Now, I accept that if you simply want an auto train on your layout and are not overfussed about scale or detail, the old Airfix A30 is not a bad punt at all either as a 2h buy or the current Hornby iteration.  It is pretty much spot on for size for the A28 and A30, and actually has features of both, but it is more like an A30 and Hornby's releases of it have used A30 numbers.  It can be worked up if you are like me, and want a better auto trailer but the Bachmann A38 is a bit too modern for your layout.  Cwmdimbath is in the Tondu valleys in the 1950s, and auto working was introduced here in 1953, and A30s in 1955 along with 1953 conversion A43 'Cyclops' and A44 intermediate (cabless) compartment trailers, available as kits from Wizard/Comet.  A38s did not appear in this area until 1961, when the only service left was the Porthcawl Branch, too late for my period.

→ PROMPT 1
Answer these questions from the excerpt on model auto trailers:
(a) In what year was auto working introduced in the area of Cwmdimbath?
(b) What numbers have Hornby's releases of the old Airfix model used?
(c) In what year did A38s first appear in this area?
→ PROMPT 2
In the excerpt on model auto trailers, retype the stretch from "Now, I accept" through "for my period.".
→ PROMPT 3
Name every auto trailer type designation (such as one starting with "A") that the excerpt on model auto trailers mentions.

→ DATASET EXCERPT
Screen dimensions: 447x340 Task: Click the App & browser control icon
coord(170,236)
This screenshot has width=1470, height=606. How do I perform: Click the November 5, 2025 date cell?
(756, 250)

→ COMPLETE RESPONSE 1
(a) 1953
(b) A30 numbers
(c) 1961

→ COMPLETE RESPONSE 2
Now, I accept that if you simply want an auto train on your layout and are not overfussed about scale or detail, the old Airfix A30 is not a bad punt at all either as a 2h buy or the current Hornby iteration.  It is pretty much spot on for size for the A28 and A30, and actually has features of both, but it is more like an A30 and Hornby's releases of it have used A30 numbers.  It can be worked up if you are like me, and want a better auto trailer but the Bachmann A38 is a bit too modern for your layout.  Cwmdimbath is in the Tondu valleys in the 1950s, and auto working was introduced here in 1953, and A30s in 1955 along with 1953 conversion A43 'Cyclops' and A44 intermediate (cabless) compartment trailers, available as kits from Wizard/Comet.  A38s did not appear in this area until 1961, when the only service left was the Porthcawl Branch, too late for my period.

→ COMPLETE RESPONSE 3
A28, A30, A38, A43 ('Cyclops'), A44